(Rows from a screen-grounding dataset)
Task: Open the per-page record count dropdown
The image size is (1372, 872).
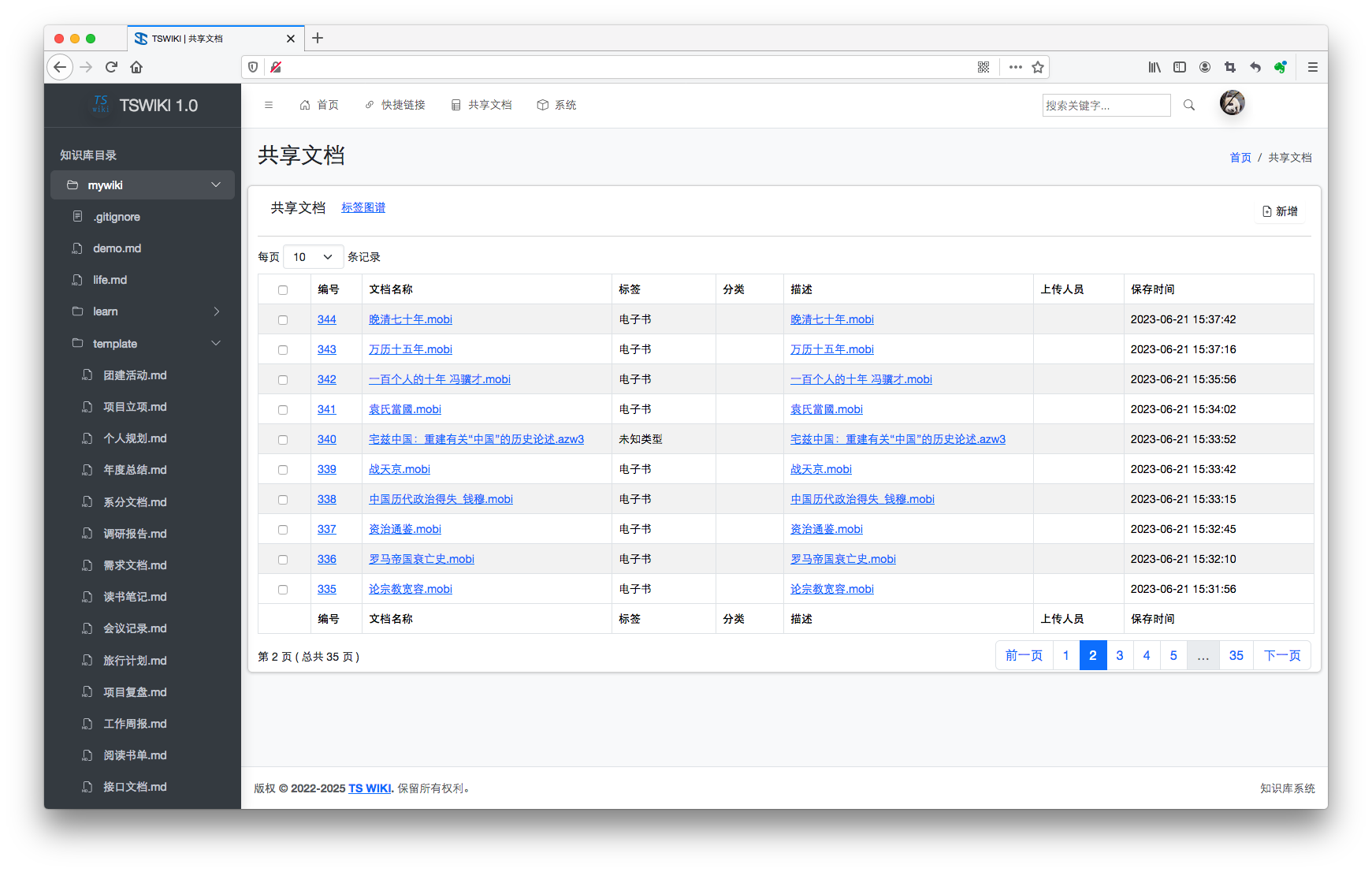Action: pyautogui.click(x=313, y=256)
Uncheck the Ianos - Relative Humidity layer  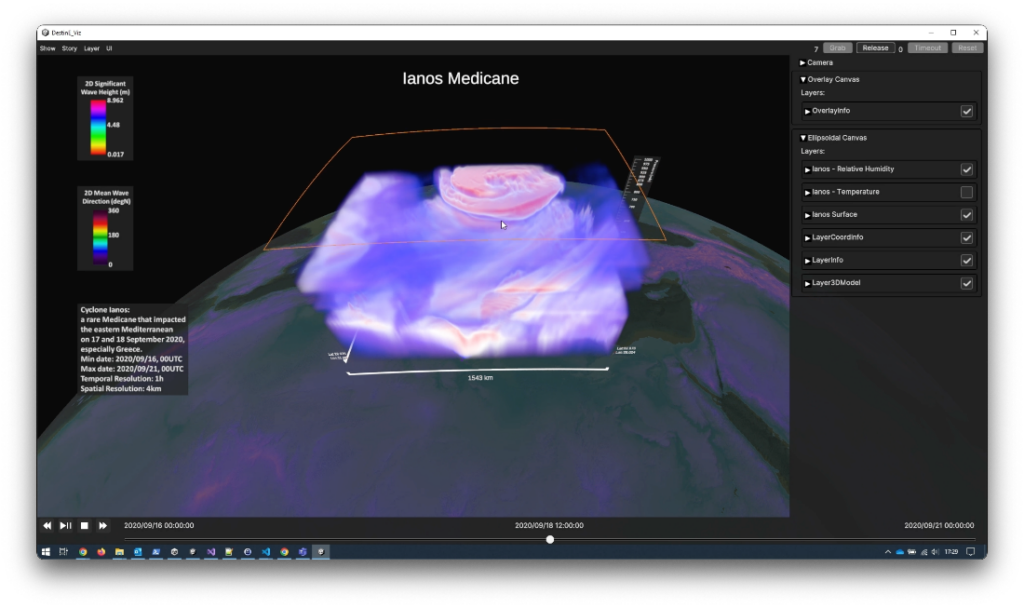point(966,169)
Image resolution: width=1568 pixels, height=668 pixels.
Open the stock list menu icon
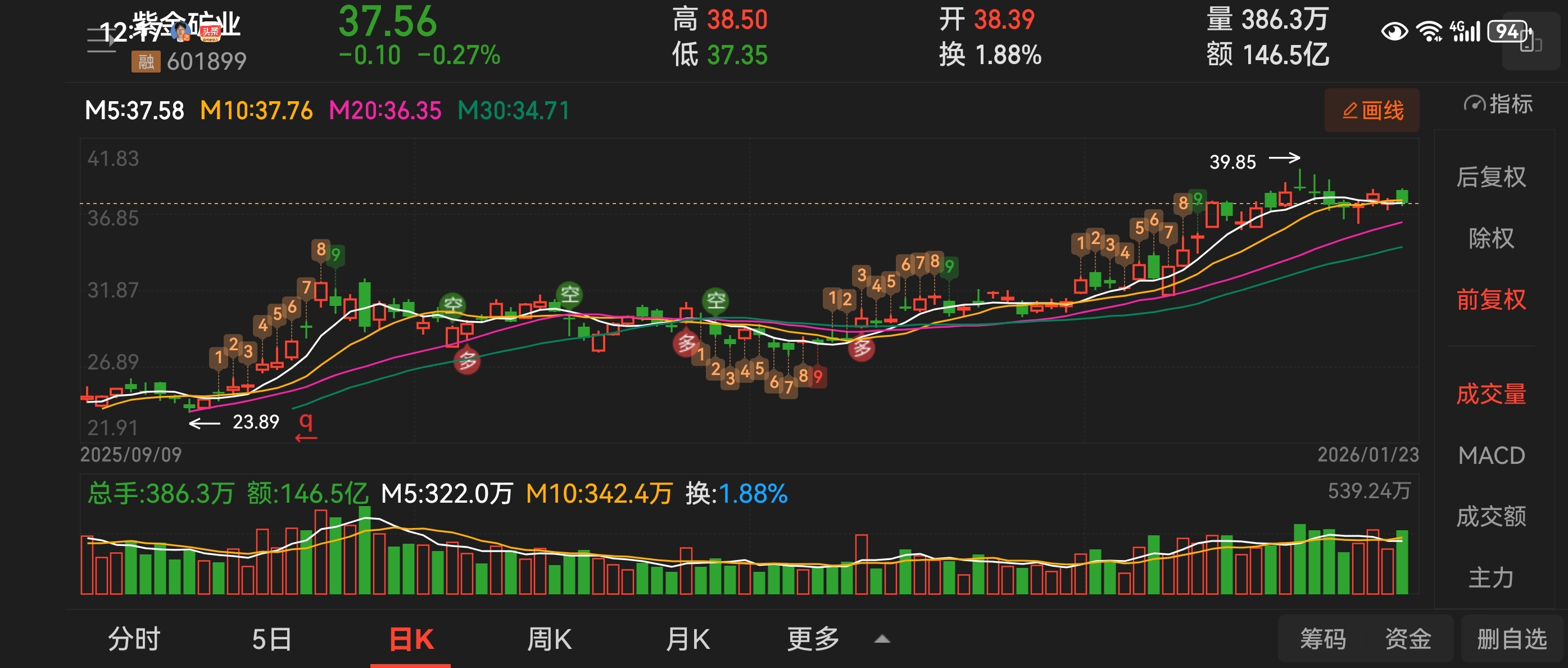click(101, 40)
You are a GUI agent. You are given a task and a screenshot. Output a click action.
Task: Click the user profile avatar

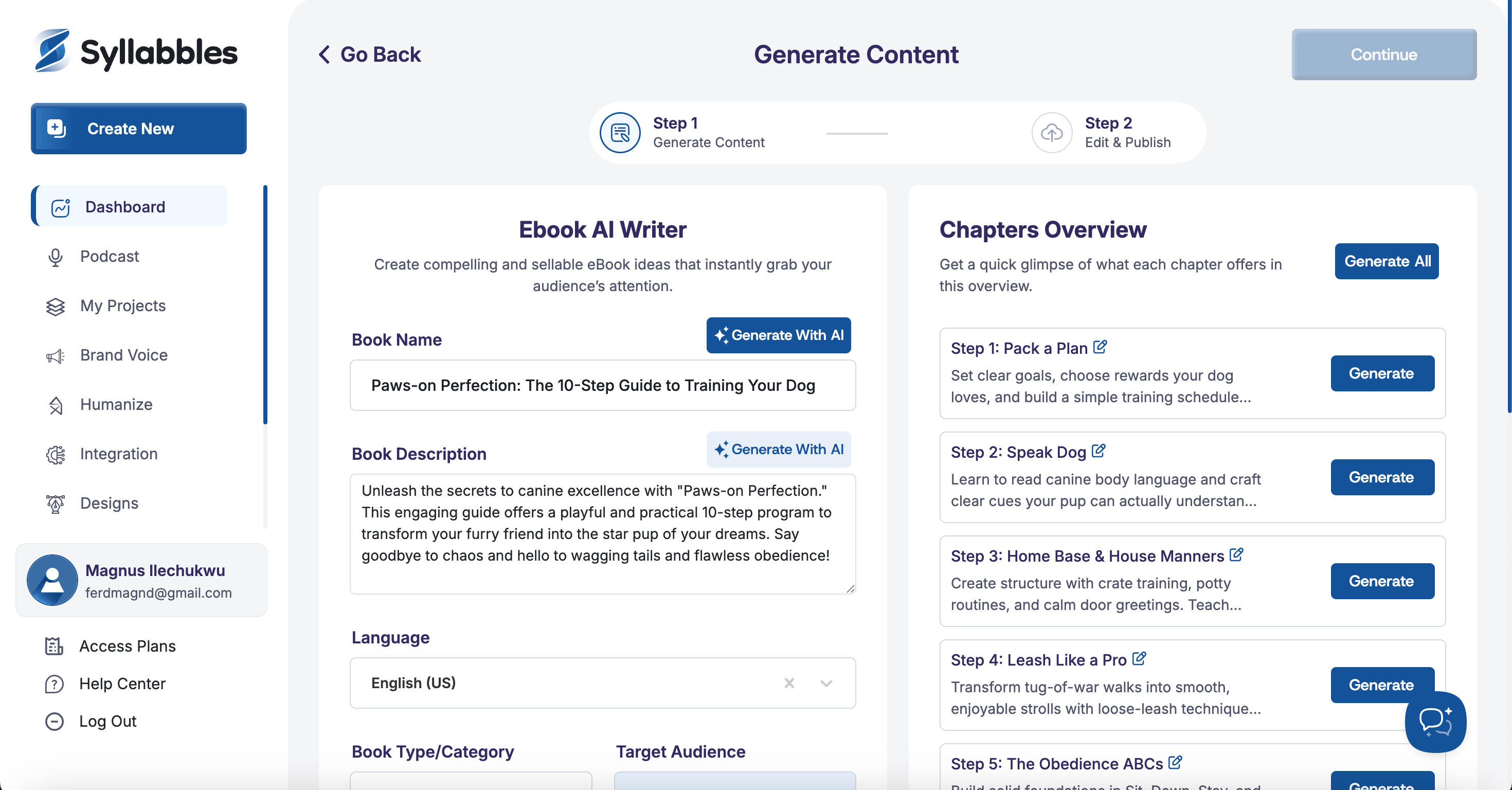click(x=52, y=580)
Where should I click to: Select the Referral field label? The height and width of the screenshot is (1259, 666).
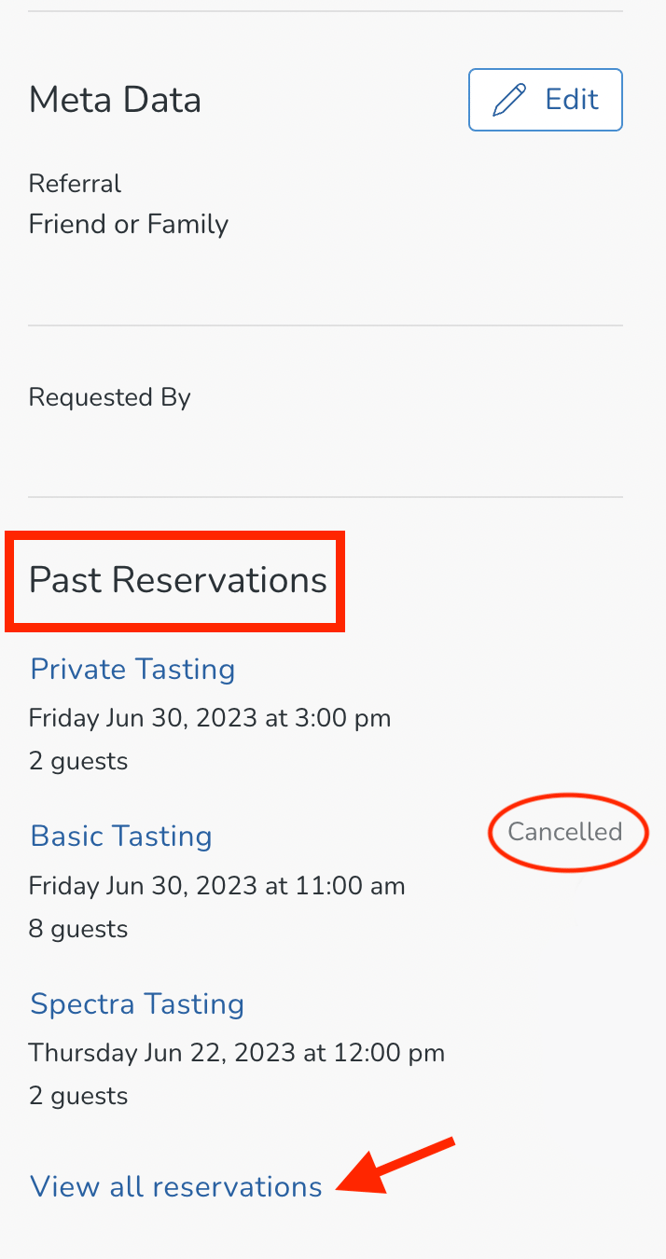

WRITTEN REQUEST: Turn the lines above, from the line with "Image resolution: width=1568" through the last line, into a numbered list, skipping blank lines. Leave the pictures out.

THE ANSWER:
1. Image resolution: width=1568 pixels, height=668 pixels.
2. Open the stock list menu icon
3. click(101, 40)
4. You are a GUI agent. You are given a task and a screenshot. Output a click action.
5. Task: Click the user profile avatar
6. click(x=52, y=580)
7. Where should I click to: Select the Referral field label? The height and width of the screenshot is (1259, 666).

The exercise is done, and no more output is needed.